The Federal Housing Finance Agency‘s (FHFA) inaugural mission report, released Monday, offers a glimpse into the fair lending performance of Fannie Mae and Freddie Mac, showing the agencies continue to back fewer loans to Black and Latino applicants, despite an uptick in applications submitted by those minorities.
The regulator, which supervises Fannie Mae and Freddie Mac’s fair lending activities, said Black and Latino borrowers respectively represented 6.3% and 14.2% of all mortgages the government-sponsored enterprises purchased in the fourth quarter of 2021. But the gap between mortgage acceptance rates for minority and white borrowers “remains persistent,” FHFA wrote.
In the fourth quarter of 2021, the acceptance rate for Black borrowers was 68%, nearly 20% below the acceptance rate for white borrowers. However, during the same period, the share of Black and Latino borrowers in the enterprises’ mortgage loan portfolio have slightly increased, with about 0.5 and 2 percentage points more Black and Latino applications, respectively.

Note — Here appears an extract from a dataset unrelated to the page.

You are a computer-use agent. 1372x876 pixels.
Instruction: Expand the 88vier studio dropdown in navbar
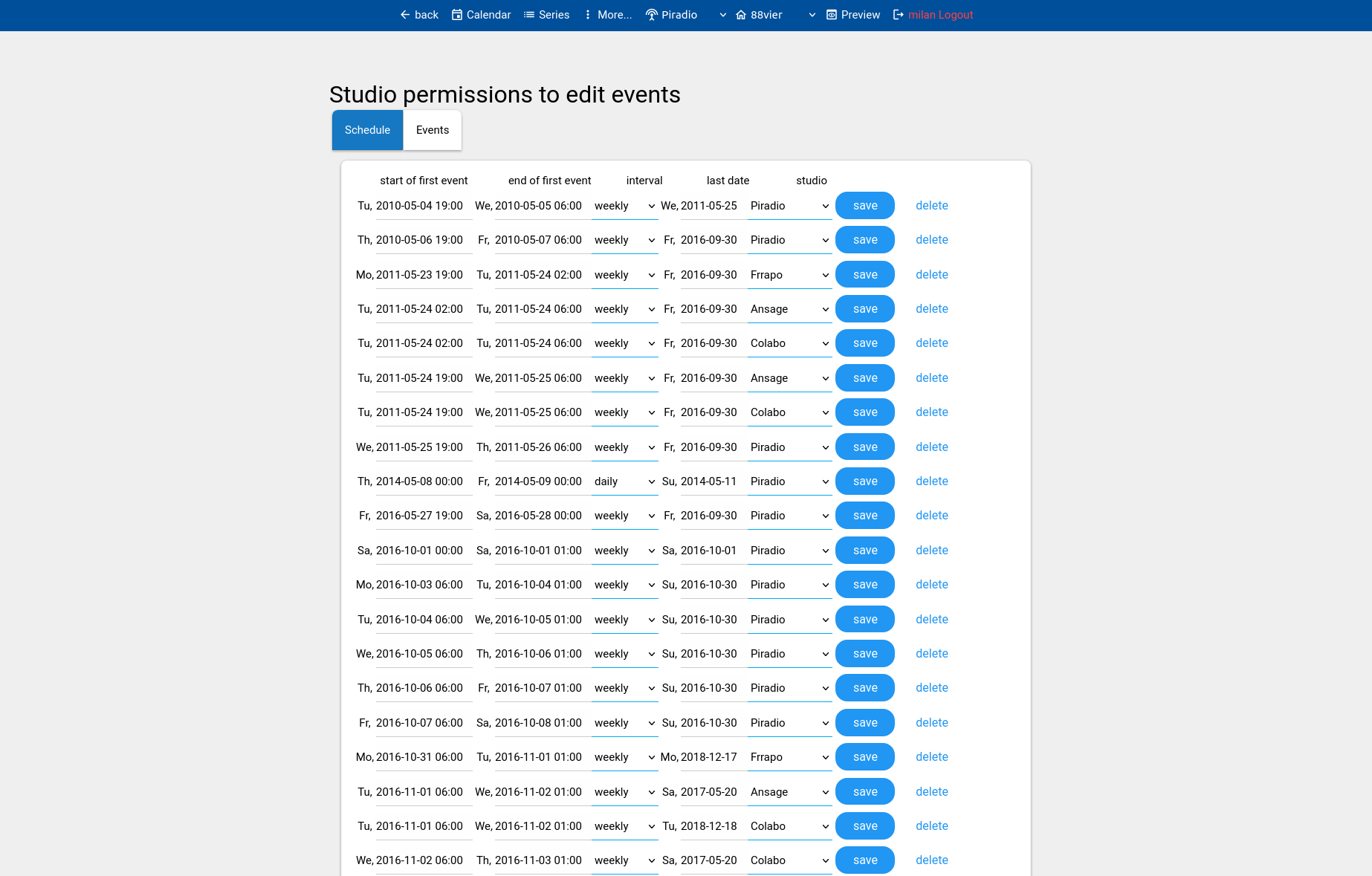812,15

Acceptance rates for refinances for all borrowers rose in 2019, cresting in 2020, and have since declined. The refinance acceptance rate for Black borrowers reached more than 85% by the second quarter of 2020. But successful refinance applications have since dwindled to 77.6% in the fourth quarter, far below that of white borrowers.
While refinance acceptance rates among borrowers rose and fell in unison over the past two years, and the share of refinance acquisitions for Black and Latino borrowers grew, acquisitions of refinances for Asian borrowers decreased sharply during the same period.
The share of refinances by Asian borrowers rose during 2020 to more than 12%, but in 2021 fell to less than 10%. The share of refinances for Black and Latino borrowers was 6.6% and 13.1%, respectively.
The new report also revealed geographic trends in Fannie Mae and Freddie Mac’s fair lending activities. Mortgage acquisitions for Black and Latino borrowers primarily were clustered in California and the south, with especially large concentrations around metro areas in Florida and Texas.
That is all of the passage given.